# Extracted text
Search code examples
pythoncmemory-leaksgtkpygobject

Memory leak in my PyGObject project - but seems to be outside of Python


(rewritten after new findings)

I'm having a memory leak in a piece of PyGObject code that I try to understand.

It's reproducible, at least here (Debian stable), with the following code:

import gi
gi.require_version("Gtk", "3.0")
from gi.repository import GLib
from gi.repository import Gtk


def foo(labels):
    for label in labels:
        label.props.label = 100000 * "x"
    GLib.timeout_add(1000, foo, labels)


def main():
    labels = []
    box = Gtk.Box(visible=True)
    for _ in range(40):
        label = Gtk.Label(visible=False)
        labels.append(label)
        box.add(label)
    window = Gtk.Window(visible=True)
    window.add(box)
    GLib.idle_add(foo, labels)
    GLib.MainLoop().run()


if __name__ == "__main__":
    main()

You could probably adapt some numbers, but this way it is quite visible soon what happens to the memory consumption. When I start it, it reaches 2GB in less than 8 minutes.

There is nothing visible in the guppy memory profiler. I can make heap snapshots at any time, and they always look more or less the same. Also heapu() for unreachable-but-alive objects does not show suspicious stuff.

The same happens in other variants as well. Here e.g. with threading instead (and with just one label):

def foo(label):
    label.props.label = 1000000 * "x"


def bar(label):
    while True:
        time.sleep(1)
        GLib.idle_add(foo, label)


def main():
    box = Gtk.Box(visible=True)
    label = Gtk.Label(visible=False)
    box.add(label)
    window = Gtk.Window(visible=True)
    window.add(box)
    import threading
    threading.Thread(target=bar, args=(label,)).start()
    GLib.MainLoop().run()

It does not happen when I use .set_label() instead of .props.label = ....

update:

I've reported it: https://gitlab.gnome.org/GNOME/pygobject/-/issues/520

original text was:

I'm again having a memory leak in my PyGObject project. But it appears to be outside of Python.

I have a tiny GTK application. It creates a window and a main loop as usual, then calls a function inside the main loop using GLib.idle_add. This function removes all widgets from the window, creates a few Gtk.Labels (with some text; e.g. a random number), puts them in a Gtk.Box, and puts that box into the window. Then it uses GLib.timeout_add to schedule its own invocation again one millisecond later.

So it constantly creates new stuff and removes the old one, but always showing the same amount (and kind) of widgets. I would expect to see constant memory consumption.

That application solely exists so I can analyze a particular memory leak. It's not easy to trim down the code further for posting it, I suspect. The actual code does all that in a much more indirect and complicated way. :) I know that it might be more straight-forward to just create the UI elements once, then update them. But that's not the point of that experiment.

# Tasks and exercises
a) Summarize the PyGObject memory leak post in two sentences.
b) Reproduce everything from "GLib.idle_add(foo, labels)" down to "show suspicious stuff." in the PyGObject memory leak post.

# Source data

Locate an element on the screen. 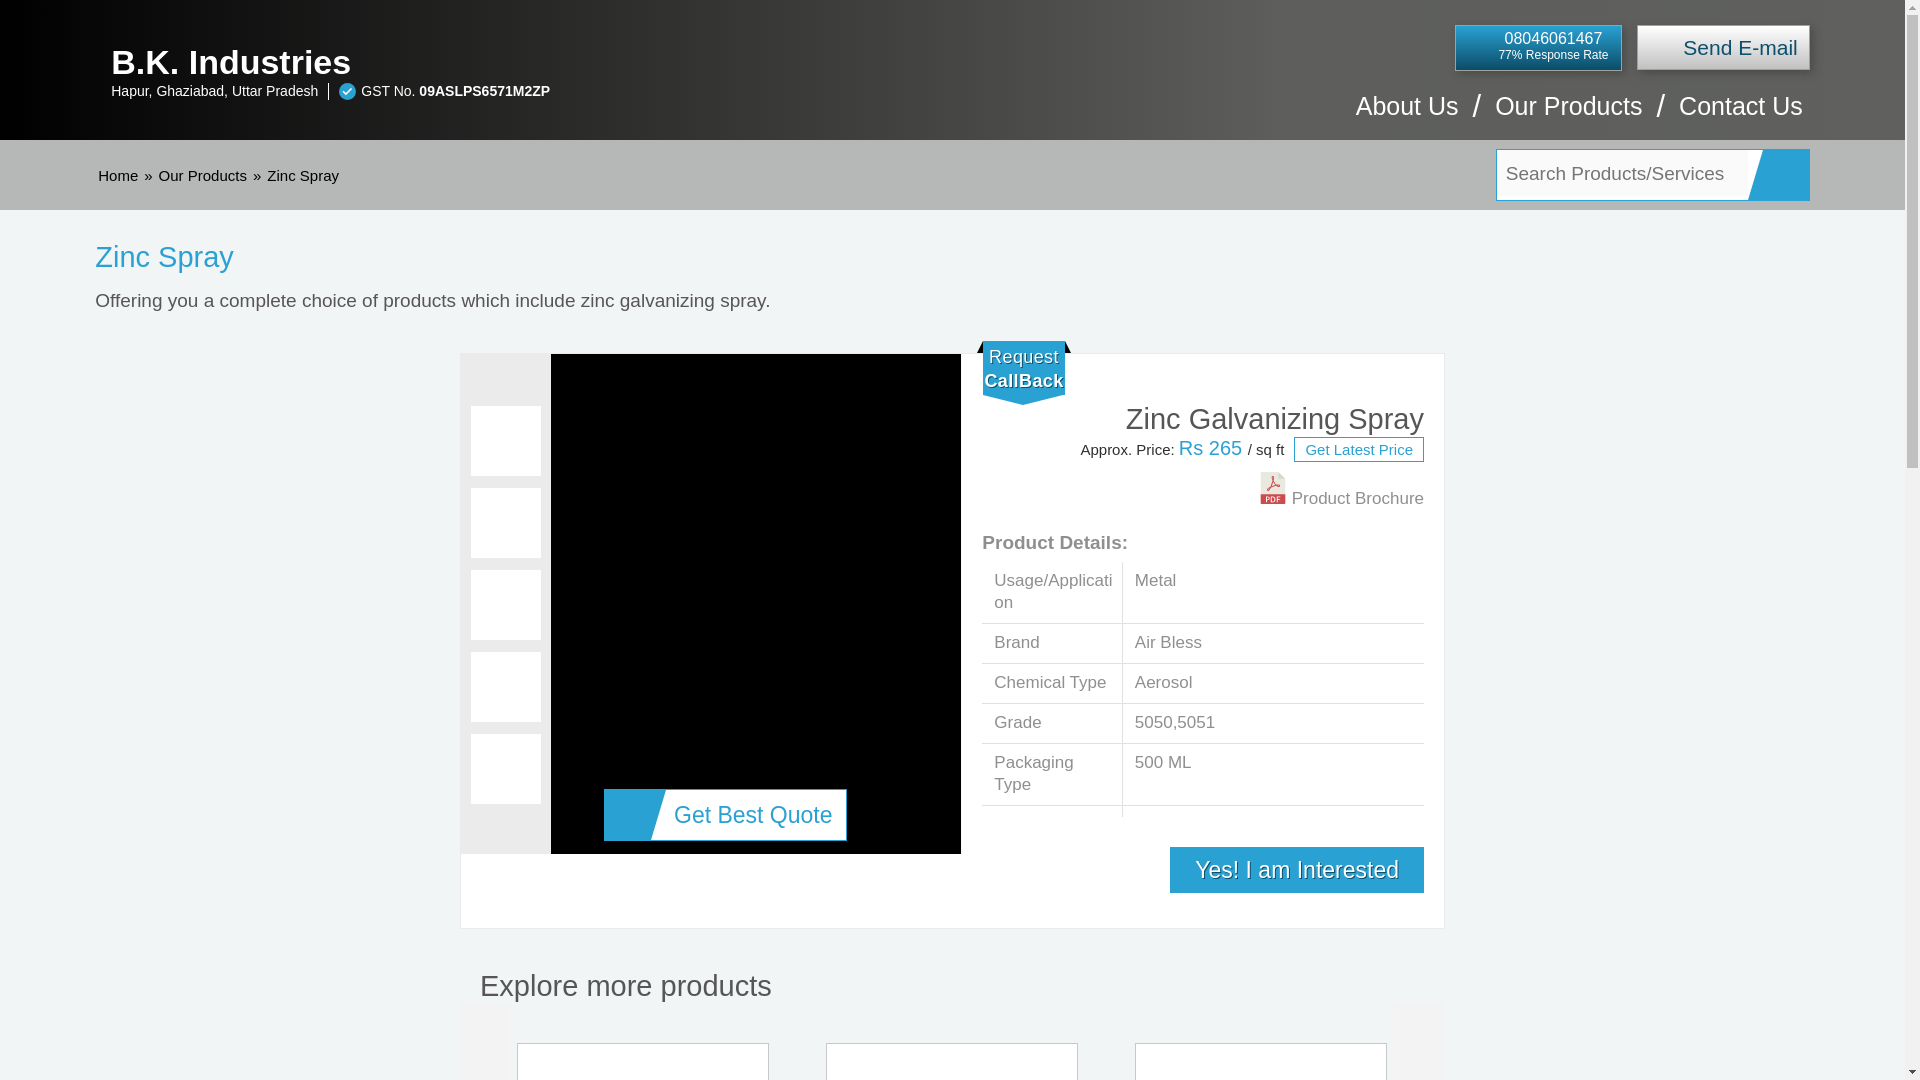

# Answers for the exercise
a) A small PyGObject program that repeatedly sets the text of Gtk.Label widgets through .props.label keeps consuming more memory, reaching 2GB in less than 8 minutes, yet the guppy memory profiler shows nothing suspicious. A threading variant leaks the same way, the leak does not happen when .set_label() is used instead, and the poster has reported it to the PyGObject issue tracker.

b)
GLib.idle_add(foo, labels)
    GLib.MainLoop().run()


if __name__ == "__main__":
    main()

You could probably adapt some numbers, but this way it is quite visible soon what happens to the memory consumption. When I start it, it reaches 2GB in less than 8 minutes.

There is nothing visible in the guppy memory profiler. I can make heap snapshots at any time, and they always look more or less the same. Also heapu() for unreachable-but-alive objects does not show suspicious stuff.